Francis Ford Coppola has tinkered with Apocalypse Now in the past, but now he's ready to deliver what he considers the final cut. Coppola went back to his Vietnam War epic to craft a new, definitive version, which will debut at this year's Tribeca Film Festival. There's no word yet on what will happen after the Tribeca screening, but it's safe to assume the Apocalypse Now: Final Cut will find its way to Blu-ray eventually.

The making of Apocalypse Now was an arduous experience. The film went over-budget and over-schedule; co-star Marlon Brando showed up on set unprepared; an star Martin Sheen suffered a near-fatal heart attack. Since then, it's gone on to be regarded as a masterpiece, and one of Francis Ford Coppola's best movies. Coppola shot and edited over a million feet of film for Apocalypse Now, and as a result, there are several different versions of the movie. Besides the standard theatrical cut, there's also a five-hour workprint. And then there's Apocalypse Now: Redux, which runs a full hour longer than the theatrical cut, and restores several deleted scenes.

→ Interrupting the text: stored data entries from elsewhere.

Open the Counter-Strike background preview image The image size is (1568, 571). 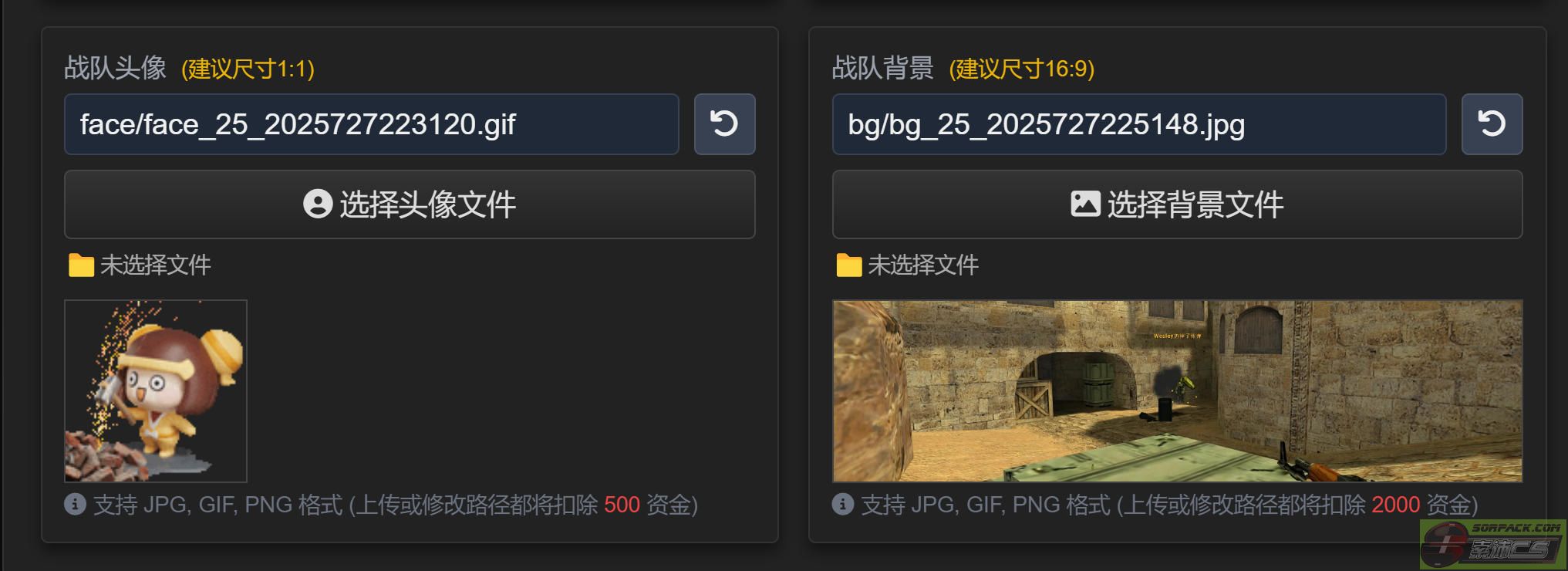(x=1177, y=391)
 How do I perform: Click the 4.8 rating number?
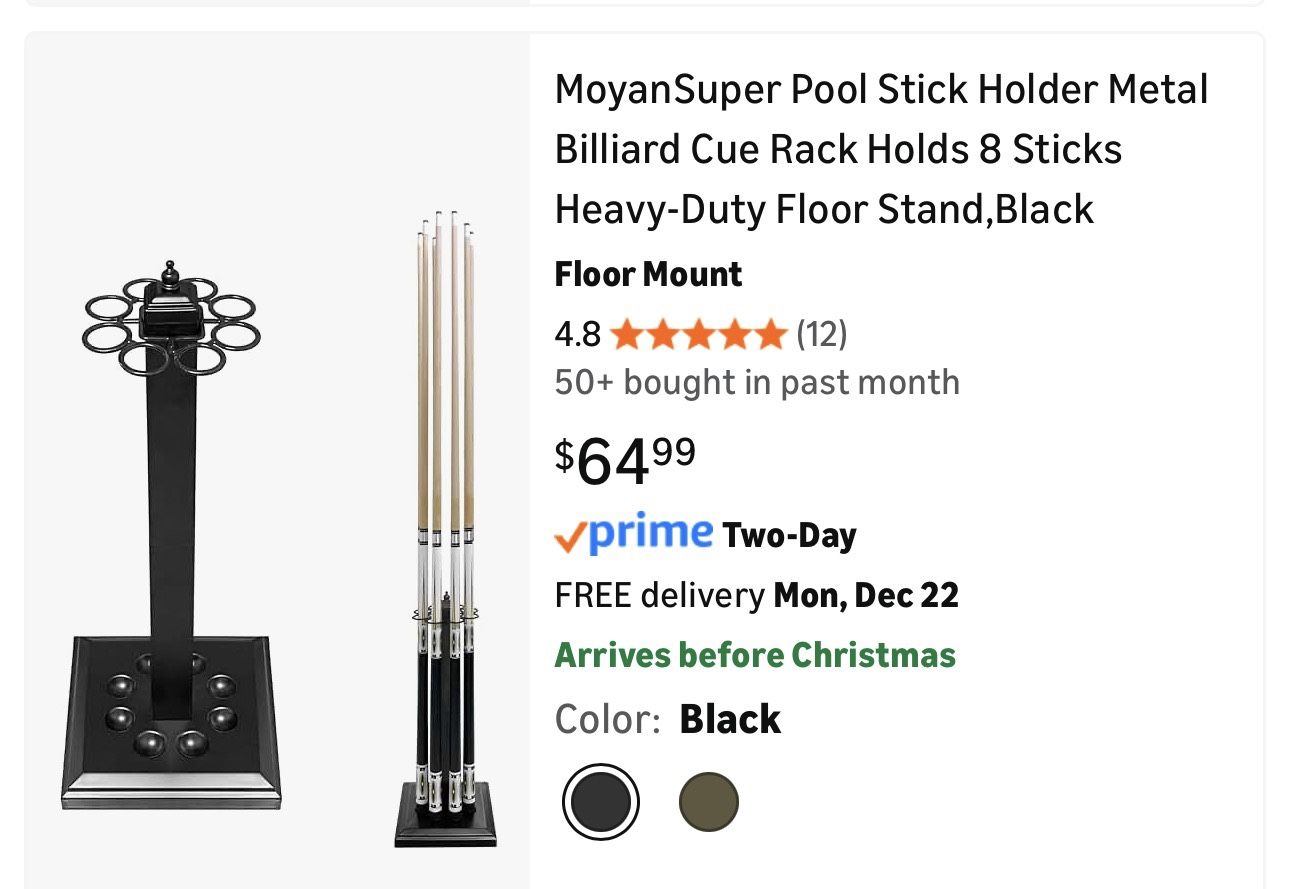pyautogui.click(x=577, y=335)
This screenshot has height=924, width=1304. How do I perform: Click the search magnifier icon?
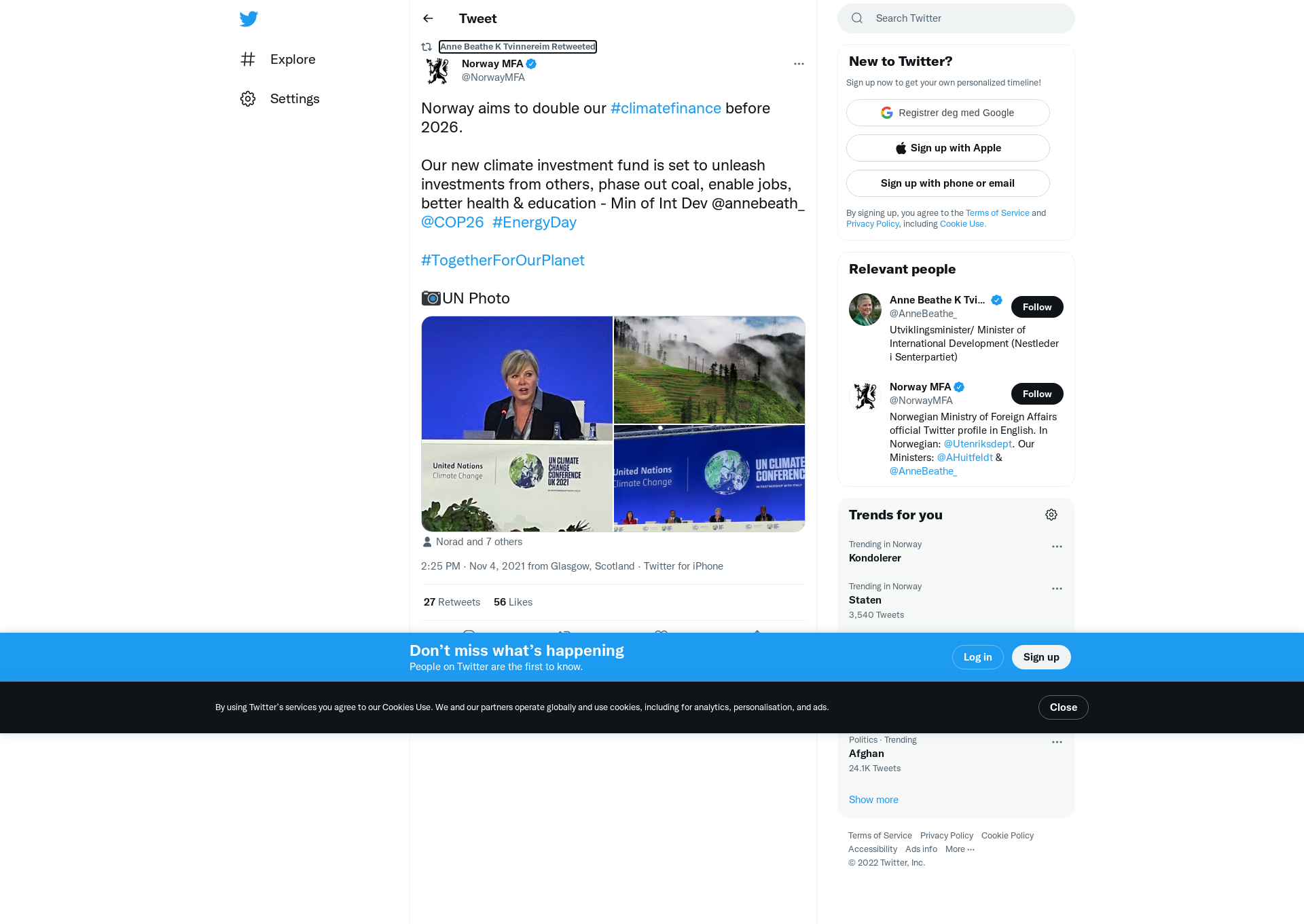click(857, 18)
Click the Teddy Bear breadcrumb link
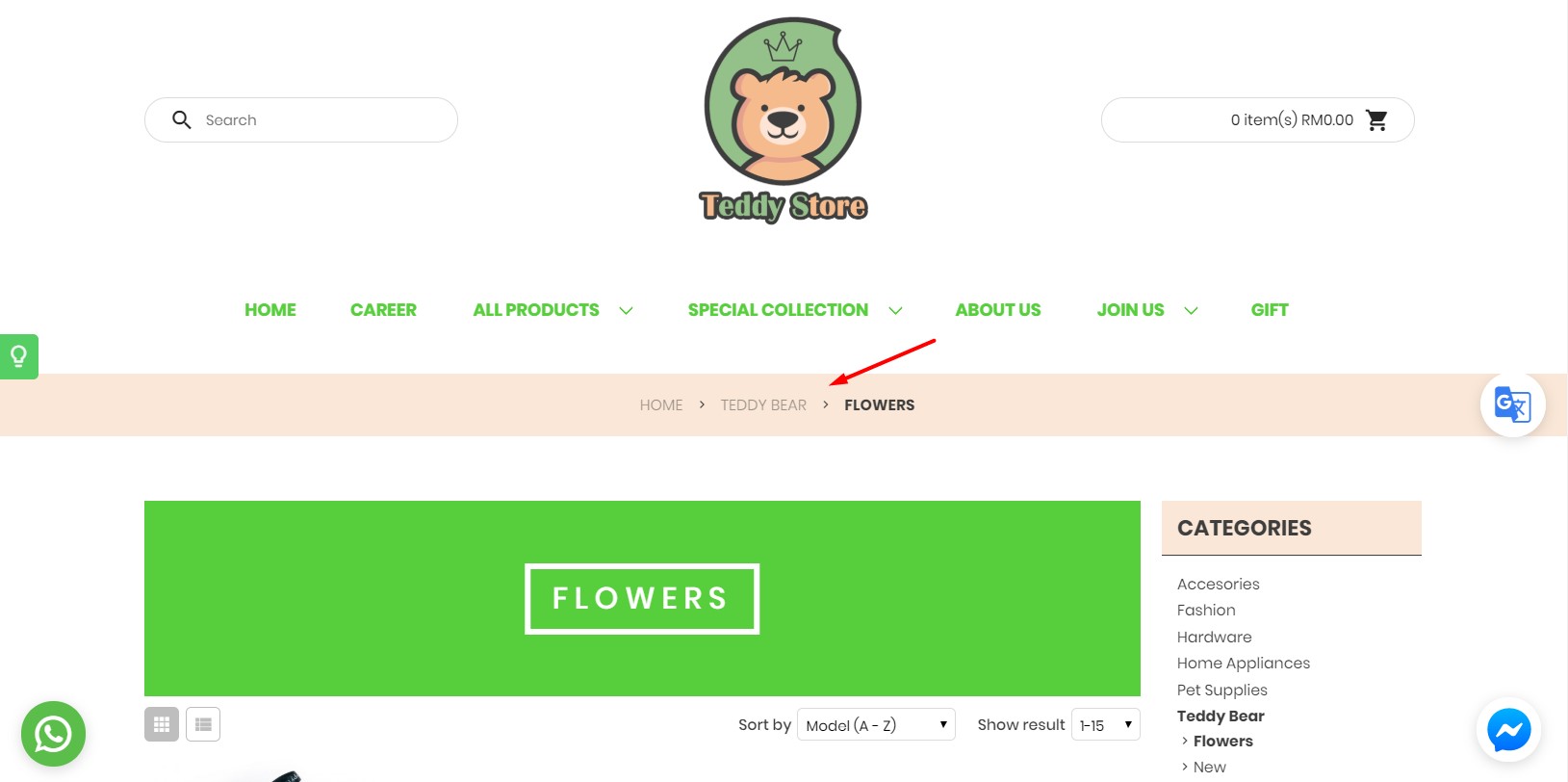1568x782 pixels. click(x=763, y=405)
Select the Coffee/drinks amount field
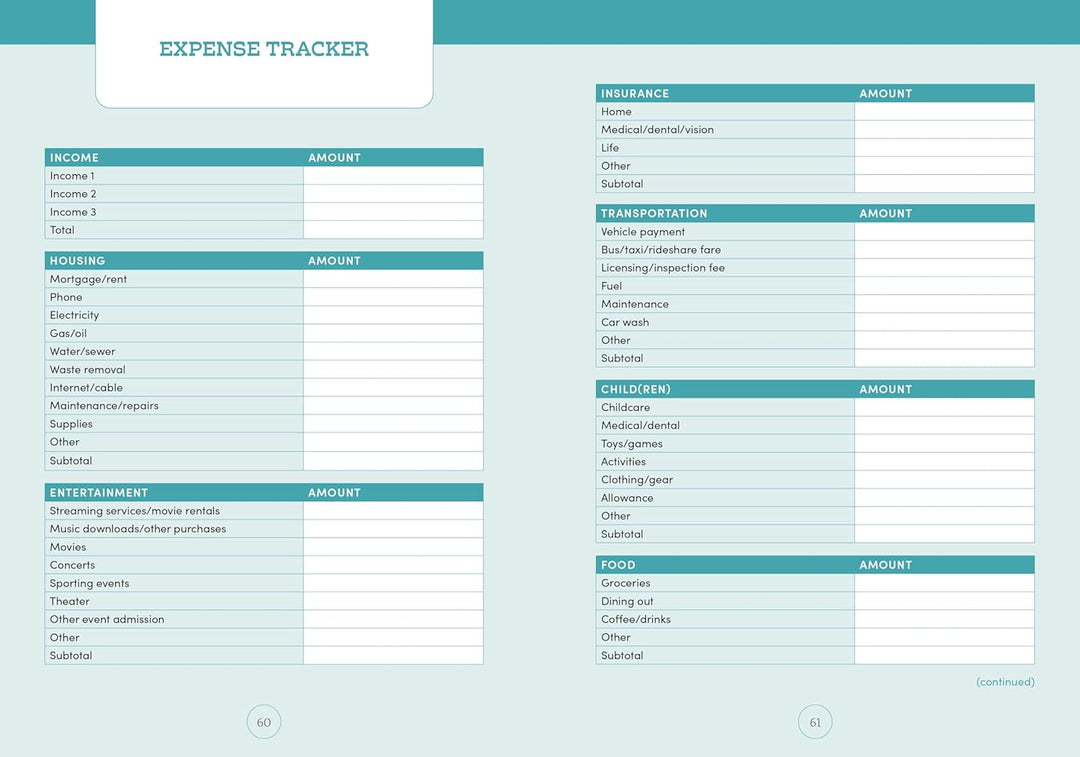 click(944, 619)
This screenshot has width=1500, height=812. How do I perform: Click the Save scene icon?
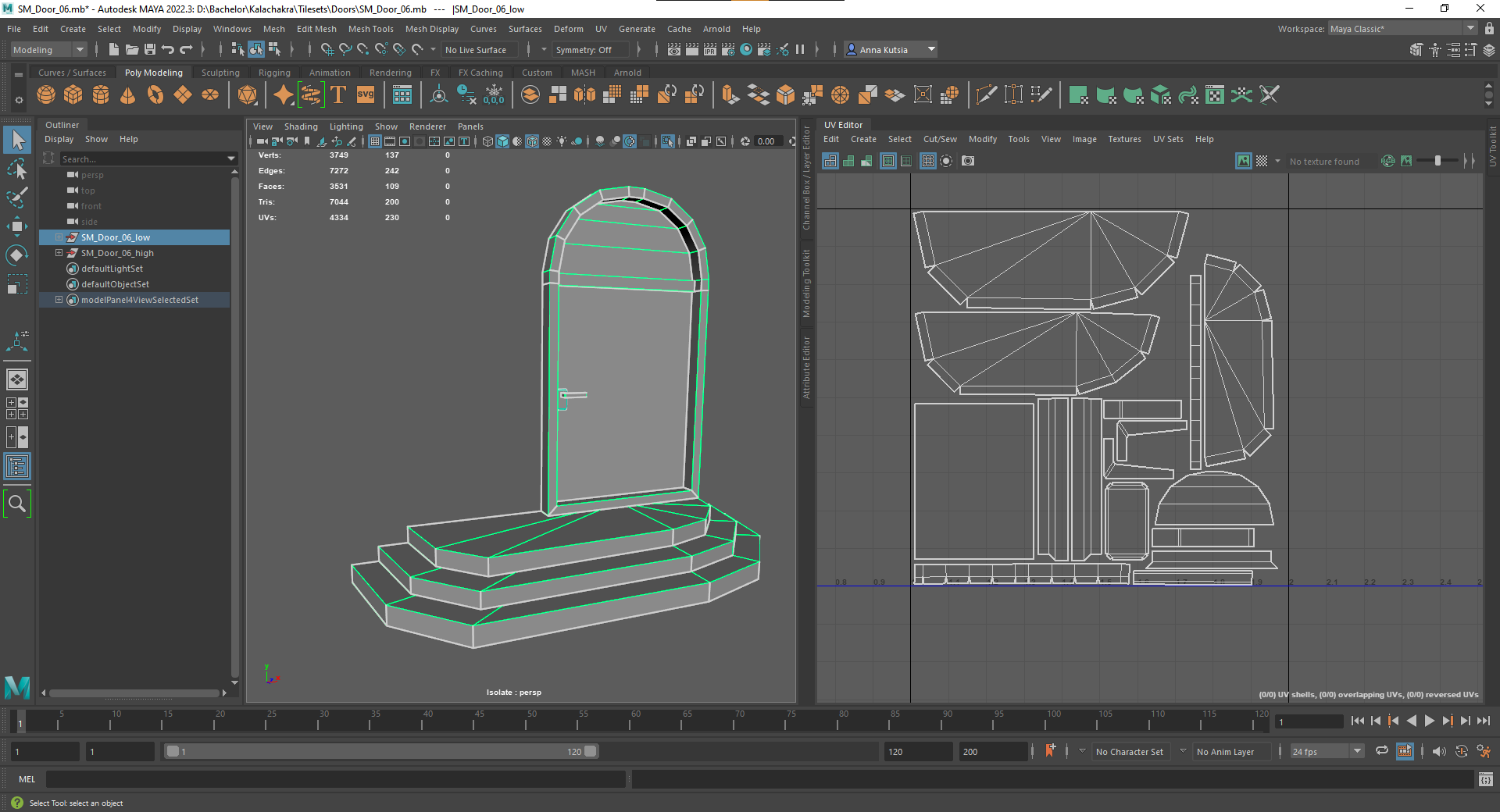(x=150, y=49)
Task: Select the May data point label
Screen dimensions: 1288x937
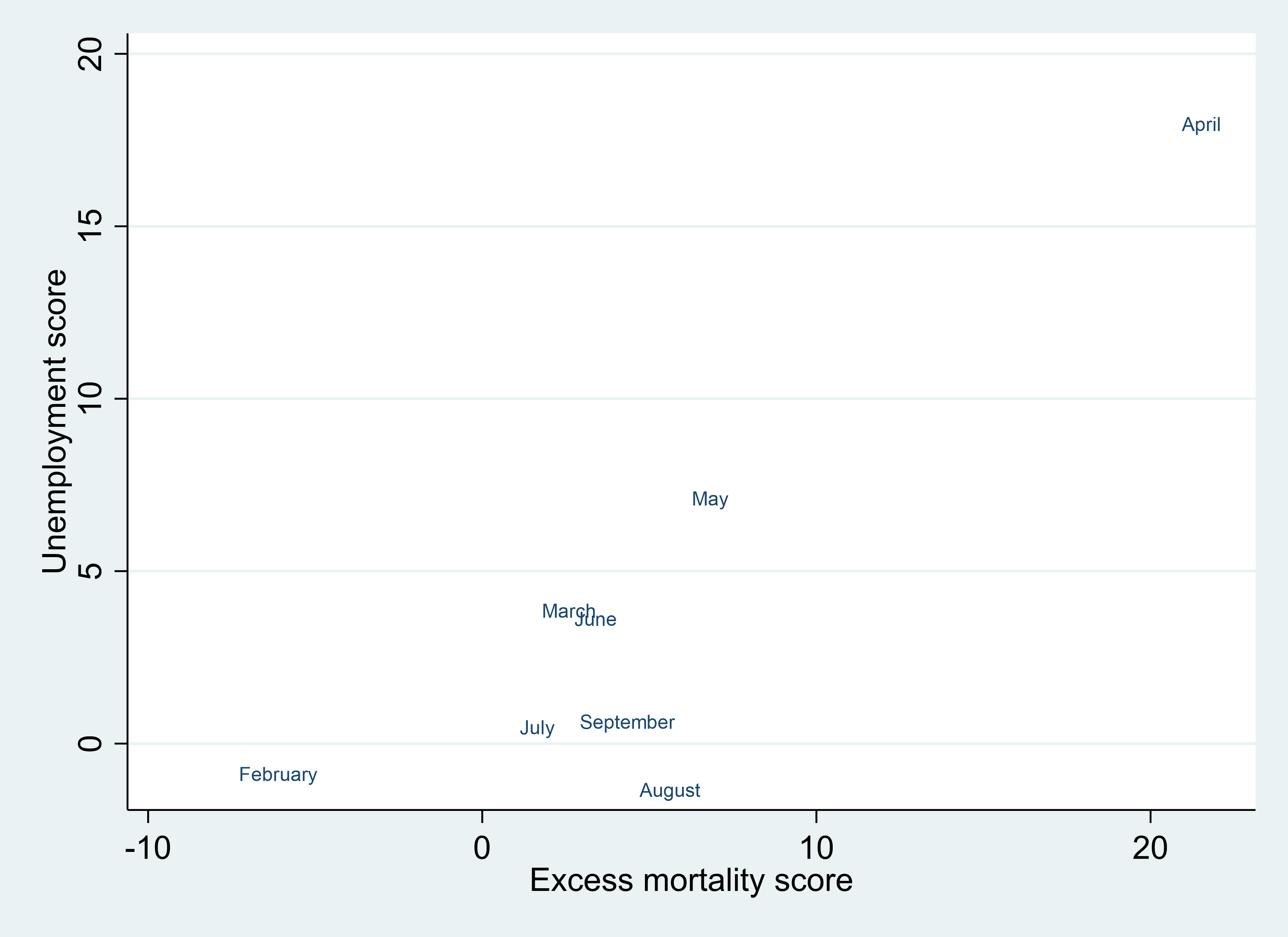Action: [709, 499]
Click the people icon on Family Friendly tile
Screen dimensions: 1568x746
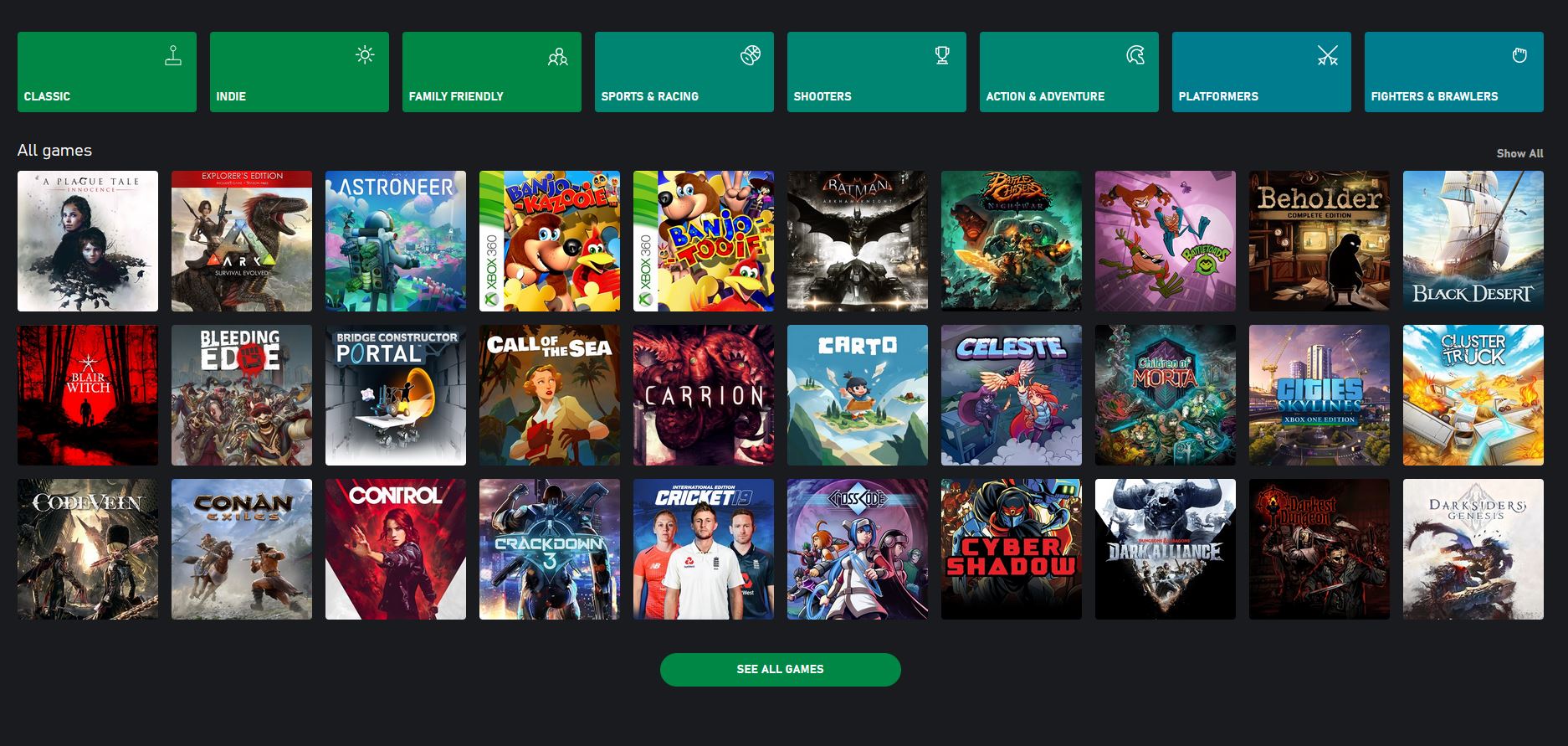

But Coppola still wasn't satisfied, and decided to return to the film once again. The new (and potentially final) result is Apocalypse NowFinal Cut. This new cut will debut at the Tribeca Film Festival on April 28. According to the Tribeca page for the event, this is a "new, never-before-seen restored version of the film, entitled Apocalypse Now: Final Cut, remastered from the original negative in 4K Ultra HD."

Will it have new scenes? That's not clear, but according to Coppola himself, it's going to be shorter than the Redux cut. Speaking with Deadline, the filmmaker said: "When asked which version I personally wanted to be shown, I often felt that the original 1979 was too abruptly shortened, and Redux was too long, and settled on what I now felt was the perfect version, which is what we're showing at Tribeca later this month, called Apocalypse Now Final Cut."

Following the screening, Coppola will have a conversation with Steven Soderbergh to discuss "the huge undertaking of restoring Apocalypse Now: Final Cut and why the time was right for Coppola to do this now, forty years after the original version and eighteen years after Apocalypse Now Redux."

I enjoy both the theatrical and Redux version of this trippy, existential war saga, but I'm very curious to see this final cut. I won't be attending Tribeca, but I'm going to assume this cut will eventually end up being released on 4K Blu-ray.